Google up the city of Cowra and you will find that it is a major population centre in the central west of NSW, 310km west of Sydney, 189km north of the nation’s capital, known for its zen cemetery, fertile farmlands, vineyards, good restaurants and galleries.

On a rugby front the Cowra Eagles have been a major force in the local club competition, the Blowes Cup in recent years, the Cowra 10s is considered an early season essential in most parts of NSW and the ACT, while “locals” Hugh, Hamish and Angus Sinclair have been making their skills known with both the Waratahs and Northern Suburbs.

But the jewel of the Central West gave a couple of busloads of players from Shute Shield clubs Eastwood and Norths an education in what club footy was once all about and can be again.

The Cowra Eagles hosted the two clubs for the weekend during Round Four of the Shute Shield with first and reserve grade as well as first grade colts playing at what is affectionately called The Eagles Nest.

The Woodies won an absolute thriller 34-33 with Ed Craig (who would go on the next week to play off the bench for the Waratahs against the Crusaders) scoring the winning try in the 84th minute after Norths had grabbed an 11-point lead with less than 15 minutes left to play.

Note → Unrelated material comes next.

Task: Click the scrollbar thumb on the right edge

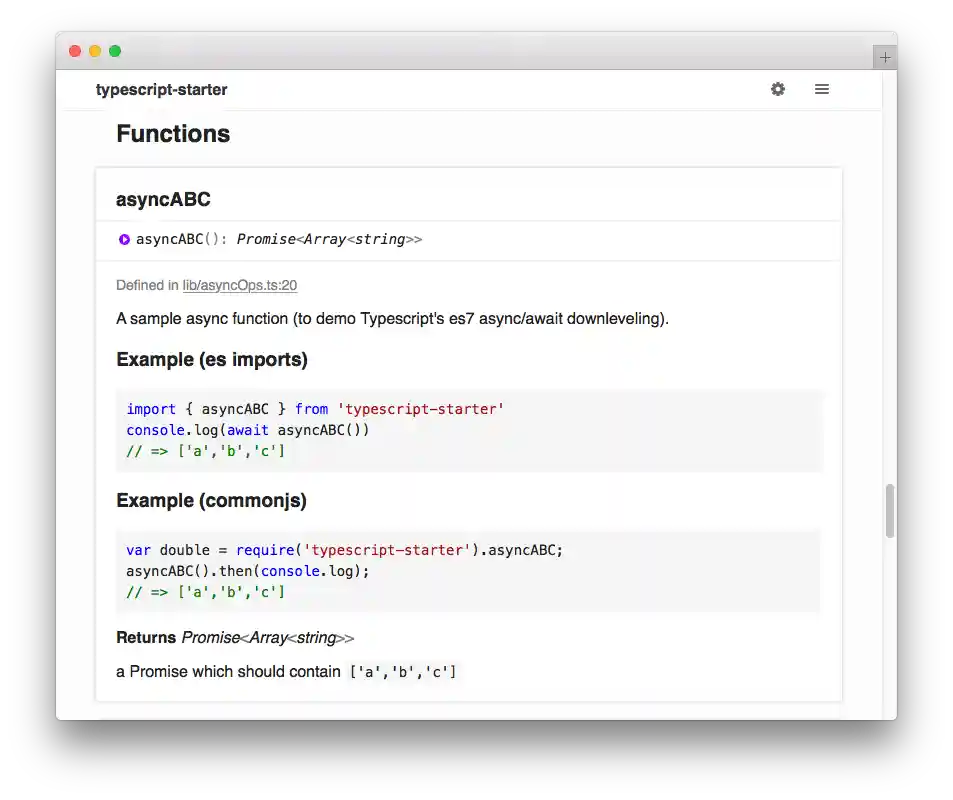Action: 888,510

But that was only part of the story – the fun and games started once full-time had been called.

Part of the deal for the Woodies to take their home game to Cowra was that the locals stumped up accomodation for the six sides that came to town.

It’s a tricky one for the bush club as they have to make it all worthwhile off the back of the gate takings and anything that happens at the ground on the day.

But that meant that there was a captive (and thirsty) audience from the city and some of the old after-match traditions were rolled out.

After match speeches, the good old boat race and getting the chance to meet and share a drink and some time with the man that you marked that day.

The speeches and the camaraderie pushed close to 10pm and then it was on to the bus and into town to stimulate the local hospitality scene till 3am. 

“It was just good old school rugby and fantastic for a bush club,” Woods president Brett Papworth told Rugby News.

“Society has changed in many respects with RBT, and the pressures of driving mean that this stuff, and rightfully so, just cannot happen in Sydney.

“It should though and I just feel that the current crop of players are missing out on some of the things that drew my generation to the game and everything around it.

“Speak to anyone who played the game through the 1970s, 1980s and 1990s and they. Will tell you of the friendships that they forged on the field and at the after match.

“You develop a level of respect for the man that you mark but meeting him and spending some time with him after the game just takes that to another level.

“Just look at cricket and the problems that they have had to face with sledging. That wouldn’t happen if you met and knew the guys you were playing against.”

The game also gave the locals the chance to have a close look at what the next level was all about.

The Eagles played the Forbes Platypi before the Shute Shield game and got a close look at what was needed to make it in the big smoke.

Eastwood have had a long association with Cowra travelling to the central west every Australia Day for a cricket match.

It was a trip to simpler times (some may says better) and something that should be encouraged. 

As former Wallaby scrum half Nick Farr-Jones would say long live the third half!